● **Records shown**
*** Begin section ***
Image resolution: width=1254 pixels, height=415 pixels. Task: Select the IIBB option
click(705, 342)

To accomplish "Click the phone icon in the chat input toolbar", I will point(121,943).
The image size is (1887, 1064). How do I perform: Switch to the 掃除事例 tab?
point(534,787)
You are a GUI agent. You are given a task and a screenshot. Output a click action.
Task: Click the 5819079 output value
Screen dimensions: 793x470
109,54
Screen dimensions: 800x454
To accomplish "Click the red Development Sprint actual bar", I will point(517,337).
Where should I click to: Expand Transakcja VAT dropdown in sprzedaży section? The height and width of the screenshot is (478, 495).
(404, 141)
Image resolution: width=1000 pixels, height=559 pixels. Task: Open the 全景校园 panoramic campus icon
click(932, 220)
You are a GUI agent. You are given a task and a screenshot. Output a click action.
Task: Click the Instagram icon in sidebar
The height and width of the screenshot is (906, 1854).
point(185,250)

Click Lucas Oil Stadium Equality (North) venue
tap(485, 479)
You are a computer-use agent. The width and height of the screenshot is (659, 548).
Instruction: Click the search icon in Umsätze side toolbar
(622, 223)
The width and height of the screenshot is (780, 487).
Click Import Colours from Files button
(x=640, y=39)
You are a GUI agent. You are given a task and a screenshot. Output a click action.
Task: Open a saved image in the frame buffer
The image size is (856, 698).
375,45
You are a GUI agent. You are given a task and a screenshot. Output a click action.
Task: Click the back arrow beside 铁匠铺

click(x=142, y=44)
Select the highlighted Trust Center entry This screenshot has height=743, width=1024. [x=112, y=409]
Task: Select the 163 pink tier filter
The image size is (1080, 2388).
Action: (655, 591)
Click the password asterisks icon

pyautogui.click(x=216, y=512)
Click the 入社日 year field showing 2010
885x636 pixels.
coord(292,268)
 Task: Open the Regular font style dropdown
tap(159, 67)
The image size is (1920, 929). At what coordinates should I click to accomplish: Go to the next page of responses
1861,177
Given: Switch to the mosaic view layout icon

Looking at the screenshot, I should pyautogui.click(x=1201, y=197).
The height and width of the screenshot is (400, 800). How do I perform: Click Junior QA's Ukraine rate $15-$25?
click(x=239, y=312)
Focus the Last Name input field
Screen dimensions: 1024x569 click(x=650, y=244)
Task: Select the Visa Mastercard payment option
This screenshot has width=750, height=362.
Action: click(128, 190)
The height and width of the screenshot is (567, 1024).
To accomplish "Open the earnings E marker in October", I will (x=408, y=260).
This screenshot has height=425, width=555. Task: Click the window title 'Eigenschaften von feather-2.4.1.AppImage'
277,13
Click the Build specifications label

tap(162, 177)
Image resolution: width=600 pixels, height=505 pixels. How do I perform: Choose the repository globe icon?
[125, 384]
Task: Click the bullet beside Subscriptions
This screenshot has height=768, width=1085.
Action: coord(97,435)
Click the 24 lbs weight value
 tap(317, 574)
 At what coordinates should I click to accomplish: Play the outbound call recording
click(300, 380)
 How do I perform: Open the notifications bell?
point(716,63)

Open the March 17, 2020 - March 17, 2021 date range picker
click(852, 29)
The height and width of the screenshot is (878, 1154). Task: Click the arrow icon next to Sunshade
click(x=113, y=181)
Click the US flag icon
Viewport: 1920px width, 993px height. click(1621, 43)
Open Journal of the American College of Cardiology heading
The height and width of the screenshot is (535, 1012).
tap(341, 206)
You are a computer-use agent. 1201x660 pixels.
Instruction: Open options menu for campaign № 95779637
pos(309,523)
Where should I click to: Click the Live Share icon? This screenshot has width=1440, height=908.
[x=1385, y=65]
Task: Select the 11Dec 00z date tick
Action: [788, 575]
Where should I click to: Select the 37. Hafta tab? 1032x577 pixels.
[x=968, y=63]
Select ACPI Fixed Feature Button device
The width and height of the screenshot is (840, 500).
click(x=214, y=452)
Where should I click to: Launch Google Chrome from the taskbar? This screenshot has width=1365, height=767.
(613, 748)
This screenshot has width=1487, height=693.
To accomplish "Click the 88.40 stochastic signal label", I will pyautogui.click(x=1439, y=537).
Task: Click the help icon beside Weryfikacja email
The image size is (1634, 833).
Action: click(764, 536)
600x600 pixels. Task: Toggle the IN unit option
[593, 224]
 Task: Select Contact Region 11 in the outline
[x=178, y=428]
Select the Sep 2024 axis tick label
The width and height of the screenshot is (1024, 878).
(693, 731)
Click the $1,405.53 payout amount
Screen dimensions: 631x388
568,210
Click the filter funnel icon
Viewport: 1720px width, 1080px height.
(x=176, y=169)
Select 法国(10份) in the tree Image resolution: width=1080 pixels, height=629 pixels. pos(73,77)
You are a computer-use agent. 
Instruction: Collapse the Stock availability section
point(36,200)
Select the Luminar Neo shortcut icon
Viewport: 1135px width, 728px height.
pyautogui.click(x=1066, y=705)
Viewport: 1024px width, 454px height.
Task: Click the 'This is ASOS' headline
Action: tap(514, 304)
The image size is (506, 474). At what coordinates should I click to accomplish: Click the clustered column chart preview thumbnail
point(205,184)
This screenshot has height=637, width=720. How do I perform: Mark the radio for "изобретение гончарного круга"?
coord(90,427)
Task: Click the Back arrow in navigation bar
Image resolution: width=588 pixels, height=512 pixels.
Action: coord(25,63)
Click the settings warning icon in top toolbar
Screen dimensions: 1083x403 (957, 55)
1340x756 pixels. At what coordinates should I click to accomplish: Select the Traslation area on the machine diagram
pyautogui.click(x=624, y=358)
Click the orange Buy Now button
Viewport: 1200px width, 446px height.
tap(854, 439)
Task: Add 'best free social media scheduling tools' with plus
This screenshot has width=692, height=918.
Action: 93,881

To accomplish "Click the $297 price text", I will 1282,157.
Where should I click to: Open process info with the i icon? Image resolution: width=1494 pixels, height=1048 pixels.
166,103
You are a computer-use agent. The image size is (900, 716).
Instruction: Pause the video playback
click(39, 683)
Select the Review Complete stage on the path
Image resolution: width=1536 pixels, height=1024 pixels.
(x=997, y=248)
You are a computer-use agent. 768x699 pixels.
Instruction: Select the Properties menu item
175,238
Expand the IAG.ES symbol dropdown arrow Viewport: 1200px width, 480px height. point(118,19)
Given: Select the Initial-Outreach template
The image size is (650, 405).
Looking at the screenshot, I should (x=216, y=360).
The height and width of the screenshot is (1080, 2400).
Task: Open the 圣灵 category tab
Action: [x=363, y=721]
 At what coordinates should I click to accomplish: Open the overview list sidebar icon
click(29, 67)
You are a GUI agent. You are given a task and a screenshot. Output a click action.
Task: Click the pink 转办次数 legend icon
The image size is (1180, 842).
*** End section ***
● **What you should do**
Extract the data in full. Keep it word for word.

● **Reply to the task**
Image resolution: width=1254 pixels, height=415 pixels. Task: Select the IIBB option
click(705, 342)

To accomplish "Click the phone icon in the chat input toolbar", I will point(121,943).
The image size is (1887, 1064). How do I perform: Switch to the 掃除事例 tab?
point(534,787)
You are a GUI agent. You are given a task and a screenshot. Output a click action.
Task: Click the 5819079 output value
Screen dimensions: 793x470
109,54
Screen dimensions: 800x454
To accomplish "Click the red Development Sprint actual bar", I will point(517,337).
Where should I click to: Expand Transakcja VAT dropdown in sprzedaży section? The height and width of the screenshot is (478, 495).
(404, 141)
Image resolution: width=1000 pixels, height=559 pixels. Task: Open the 全景校园 panoramic campus icon
click(932, 220)
You are a GUI agent. You are given a task and a screenshot. Output a click action.
Task: Click the Instagram icon in sidebar
The height and width of the screenshot is (906, 1854).
point(185,250)

Click Lucas Oil Stadium Equality (North) venue
tap(485, 479)
You are a computer-use agent. The width and height of the screenshot is (659, 548).
Instruction: Click the search icon in Umsätze side toolbar
(622, 223)
The width and height of the screenshot is (780, 487).
Click Import Colours from Files button
(x=640, y=39)
You are a GUI agent. You are given a task and a screenshot. Output a click action.
Task: Open a saved image in the frame buffer
The image size is (856, 698).
375,45
You are a GUI agent. You are given a task and a screenshot. Output a click action.
Task: Click the back arrow beside 铁匠铺

click(x=142, y=44)
Select the highlighted Trust Center entry This screenshot has height=743, width=1024. [x=112, y=409]
Task: Select the 163 pink tier filter
The image size is (1080, 2388).
Action: (655, 591)
Click the password asterisks icon

pyautogui.click(x=216, y=512)
Click the 入社日 year field showing 2010
885x636 pixels.
coord(292,268)
 Task: Open the Regular font style dropdown
tap(159, 67)
The image size is (1920, 929). At what coordinates should I click to accomplish: Go to the next page of responses
1861,177
Given: Switch to the mosaic view layout icon

Looking at the screenshot, I should pyautogui.click(x=1201, y=197).
The height and width of the screenshot is (400, 800). How do I perform: Click Junior QA's Ukraine rate $15-$25?
click(x=239, y=312)
Focus the Last Name input field
Screen dimensions: 1024x569 click(x=650, y=244)
Task: Select the Visa Mastercard payment option
This screenshot has width=750, height=362.
Action: click(128, 190)
The height and width of the screenshot is (567, 1024).
To accomplish "Open the earnings E marker in October", I will (x=408, y=260).
This screenshot has height=425, width=555. Task: Click the window title 'Eigenschaften von feather-2.4.1.AppImage'
277,13
Click the Build specifications label

tap(162, 177)
Image resolution: width=600 pixels, height=505 pixels. How do I perform: Choose the repository globe icon?
[125, 384]
Task: Click the bullet beside Subscriptions
This screenshot has height=768, width=1085.
Action: coord(97,435)
Click the 24 lbs weight value
 tap(317, 574)
 At what coordinates should I click to accomplish: Play the outbound call recording
click(300, 380)
 How do I perform: Open the notifications bell?
point(716,63)

Open the March 17, 2020 - March 17, 2021 date range picker
click(852, 29)
The height and width of the screenshot is (878, 1154). Task: Click the arrow icon next to Sunshade
click(x=113, y=181)
Click the US flag icon
Viewport: 1920px width, 993px height. click(1621, 43)
Open Journal of the American College of Cardiology heading
The height and width of the screenshot is (535, 1012).
tap(341, 206)
You are a computer-use agent. 1201x660 pixels.
Instruction: Open options menu for campaign № 95779637
pos(309,523)
Where should I click to: Click the Live Share icon? This screenshot has width=1440, height=908.
[x=1385, y=65]
Task: Select the 11Dec 00z date tick
Action: [788, 575]
Where should I click to: Select the 37. Hafta tab? 1032x577 pixels.
[x=968, y=63]
Select ACPI Fixed Feature Button device
The width and height of the screenshot is (840, 500).
click(x=214, y=452)
Where should I click to: Launch Google Chrome from the taskbar? This screenshot has width=1365, height=767.
(613, 748)
This screenshot has width=1487, height=693.
To accomplish "Click the 88.40 stochastic signal label", I will pyautogui.click(x=1439, y=537).
Task: Click the help icon beside Weryfikacja email
The image size is (1634, 833).
Action: click(764, 536)
600x600 pixels. Task: Toggle the IN unit option
[593, 224]
 Task: Select Contact Region 11 in the outline
[x=178, y=428]
Select the Sep 2024 axis tick label
The width and height of the screenshot is (1024, 878).
(693, 731)
Click the $1,405.53 payout amount
Screen dimensions: 631x388
568,210
Click the filter funnel icon
Viewport: 1720px width, 1080px height.
(x=176, y=169)
Select 法国(10份) in the tree Image resolution: width=1080 pixels, height=629 pixels. pos(73,77)
You are a computer-use agent. 
Instruction: Collapse the Stock availability section
point(36,200)
Select the Luminar Neo shortcut icon
Viewport: 1135px width, 728px height.
pyautogui.click(x=1066, y=705)
Viewport: 1024px width, 454px height.
Task: Click the 'This is ASOS' headline
Action: tap(514, 304)
The image size is (506, 474). At what coordinates should I click to accomplish: Click the clustered column chart preview thumbnail
point(205,184)
This screenshot has height=637, width=720. How do I perform: Mark the radio for "изобретение гончарного круга"?
coord(90,427)
Task: Click the Back arrow in navigation bar
Image resolution: width=588 pixels, height=512 pixels.
Action: coord(25,63)
Click the settings warning icon in top toolbar
Screen dimensions: 1083x403 (957, 55)
1340x756 pixels. At what coordinates should I click to accomplish: Select the Traslation area on the machine diagram
pyautogui.click(x=624, y=358)
Click the orange Buy Now button
Viewport: 1200px width, 446px height.
tap(854, 439)
Task: Add 'best free social media scheduling tools' with plus
This screenshot has width=692, height=918.
Action: 93,881

To accomplish "Click the $297 price text", I will 1282,157.
Where should I click to: Open process info with the i icon? Image resolution: width=1494 pixels, height=1048 pixels.
166,103
You are a computer-use agent. The image size is (900, 716).
Instruction: Pause the video playback
click(39, 683)
Select the Review Complete stage on the path
Image resolution: width=1536 pixels, height=1024 pixels.
(x=997, y=248)
You are a computer-use agent. 768x699 pixels.
Instruction: Select the Properties menu item
175,238
Expand the IAG.ES symbol dropdown arrow Viewport: 1200px width, 480px height. point(118,19)
Given: Select the Initial-Outreach template
The image size is (650, 405).
Looking at the screenshot, I should (x=216, y=360).
The height and width of the screenshot is (1080, 2400).
Task: Open the 圣灵 category tab
Action: [x=363, y=721]
 At what coordinates should I click to accomplish: Open the overview list sidebar icon
click(29, 67)
You are a GUI agent. You are given a task and a screenshot. Output a click action.
Task: Click the pink 转办次数 legend icon
The image size is (1180, 842).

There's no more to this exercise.